INSTRUCTIONS FOR THE TASK ▸ Print out each record, keeping it identical to the original.

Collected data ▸
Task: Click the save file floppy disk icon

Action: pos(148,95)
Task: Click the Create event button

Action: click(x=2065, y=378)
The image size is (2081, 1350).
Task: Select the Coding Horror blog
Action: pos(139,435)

ANSWER BELOW ▸
Task: Click the save file floppy disk icon

Action: pos(148,95)
Task: Click the Create event button

Action: click(x=2065, y=378)
The image size is (2081, 1350).
Task: Select the Coding Horror blog
Action: pos(139,435)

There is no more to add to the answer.